The values contained within the Qur’an and the examples demonstrated by the Prophet Muhammad are the values that so many will recognise as good ‘salt of the earth’ qualities. Compassion, charitable action, honesty, spreading peace, looking after the earth, modesty, good character, speaking well, respecting people’s privacy, keeping people safe, social justice, gratitude, equality, having good intentions, remembering others less well, kindness to people and animals, preserving life, enjoining good, stopping wrong, perseverance, eating well, smiling, living a life of balance, honouring one’s word, spreading peace are among the central teachings emphasised for doing good and having good conduct.
Although many books begin by stating the Prophet Muhammad founded Islam, Muslims do not actually see his mission that way. If anything, the Qur’an and the Prophet Muhammad strongly emphasise that Muhammad is not bringing a new religion, and that people and civilisations in the past has also been sent Prophets, all of whom brought the same essential teachings about goodness and righteous actions. Given this, the values and teachings of Islam do not claim to be something different and alien, but the opposite, values that are instinctively recognisable as common, inherent goodness. Many of the lessons grandma would teach her blossoming grandchild.

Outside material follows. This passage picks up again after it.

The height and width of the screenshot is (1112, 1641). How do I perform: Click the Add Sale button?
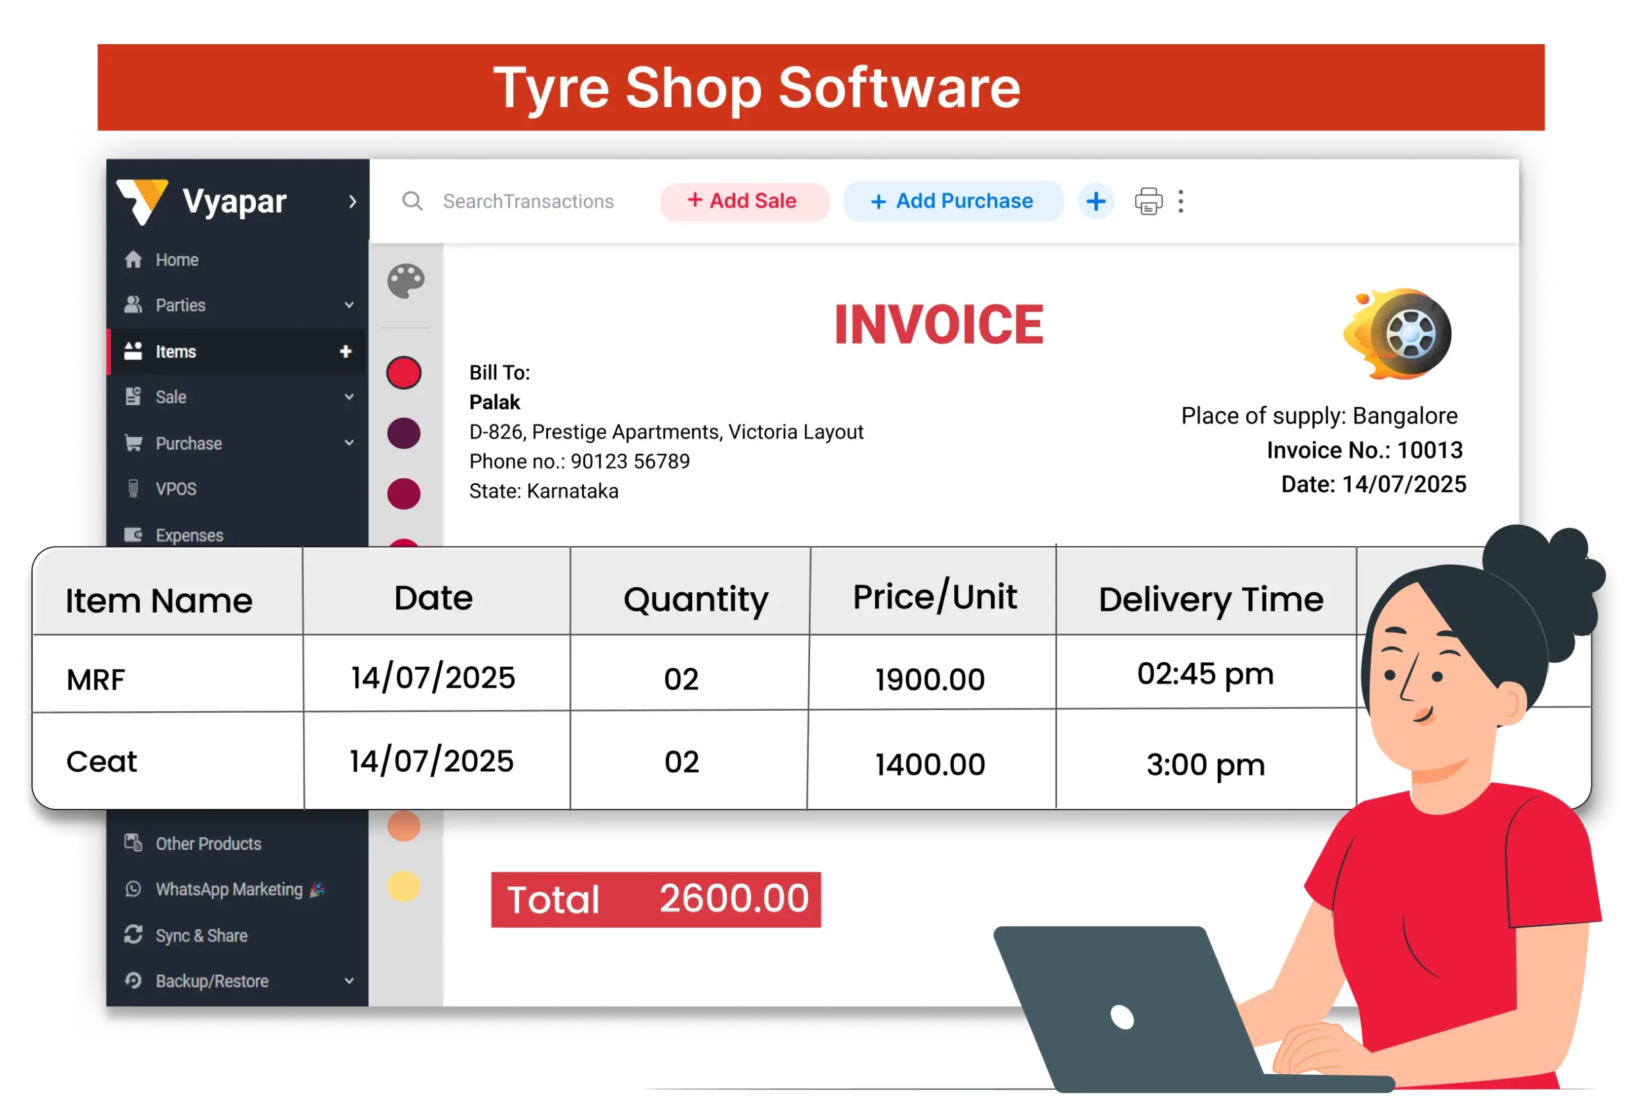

As time moves on and technology changes the way we live, the way we interpret and practice the values we hold to be important can also change. Our understanding of social justice or equality for example has evolved and adapted. Nevertheless, the principles and aims of our values often stay the same. The challenge for modern Muslims then, is to stay true to these commonly held values whilst applying them to new environments or realities.